Your company’s talent pool includes people of all abilities and potential. A 9-box talent review can help you identify the underachievers, over-achievers, and those with greater potential to make a larger impact on your team. It lets you determine who needs more support to excel in their job and who can provide that mentorship.

In this article, we’ll discuss the 9-box talent review process and how you can use it to ensure every employee is supported to reach their full potential while planning for your organization’s current and future success.

What is a 9-box talent review?

A 9-box talent review is an HR tool that measures and analyzes your employees’ current and potential future contributions to your organization, used to support individual and team growth. It can also be an effective tool to identify leaders in your organization to include in succession planning or as a tool for selecting new hires.
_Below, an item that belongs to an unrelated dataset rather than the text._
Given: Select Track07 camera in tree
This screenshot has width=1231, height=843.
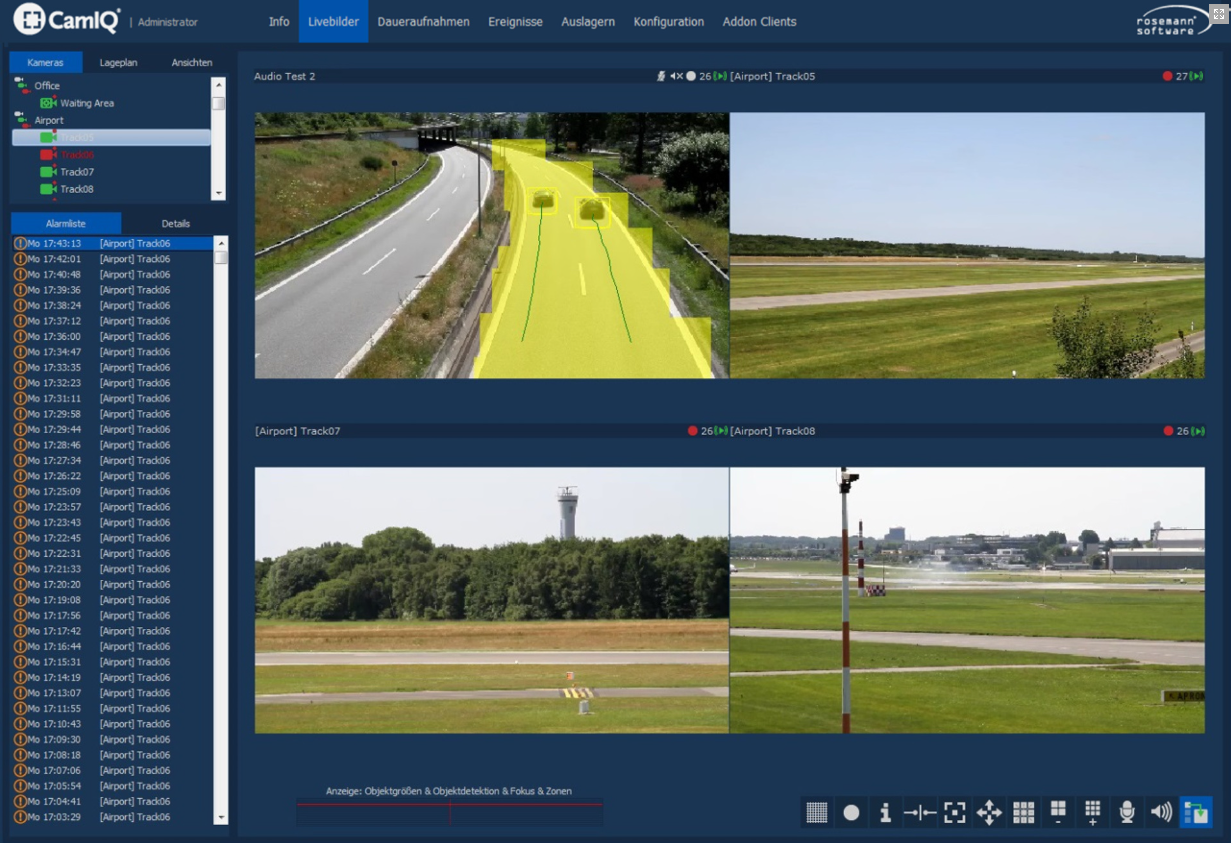Looking at the screenshot, I should point(76,172).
In a 9-box talent review, an employee’s current performance and future potential are categorized in a 3×3 grid. Based on where they’re placed in the grid, you have a clear, actionable way forward to help them achieve more and do better for your organization. Alternatively, it may identify which employees aren’t contributing or poised for growth and should be let go.

A 9-box review can be an effective tool during corporate or team restructuring. It identifies which team members are leaders and which need extra support to increase their performance and potential. This helps you balance your newly reorganized teams for maximum potential.

Can you use a 9-box grid for succession planning?

Yes, a 9-box grid is one element that can help you plan succession in your organization. It enables you to identify the consistently high performers who have the potential to grow into roles with your influence or status within your company.

Using a 9-box talent review is an excellent way to narrow down promotion options, but it should be just one of the tools you use. Take other employee performance and skills into consideration, such as success rates, customer feedback regarding that employee, and the employee’s own future goals and career aspirations.

The key elements of a 9-box talent review

The 9-box grid puts employees or prospects into categories based on various factors, which will be unique to each organization. These nine general categorizations include:

High Performing Staff

  • Stars (high potential, high-performance)
  • High Performers (medium potential, high-performance)
  • Workhorses (low potential, high-performance)

Moderate Performing Staff

  • High Potentials (high potential, moderate-performance)
  • Core Players (medium potential, moderate-performance)
  • Backups (low potential, moderate-performance)

Low Performing Staff

  • Inconsistent Performers (medium potential, low-performance)
  • Potential Gems (high potential, low-performance)
  • Bad Hires (low potential, low-performance)
Potential Gems
(high potential, low-performance)

Attributes: Lots of room for improvement.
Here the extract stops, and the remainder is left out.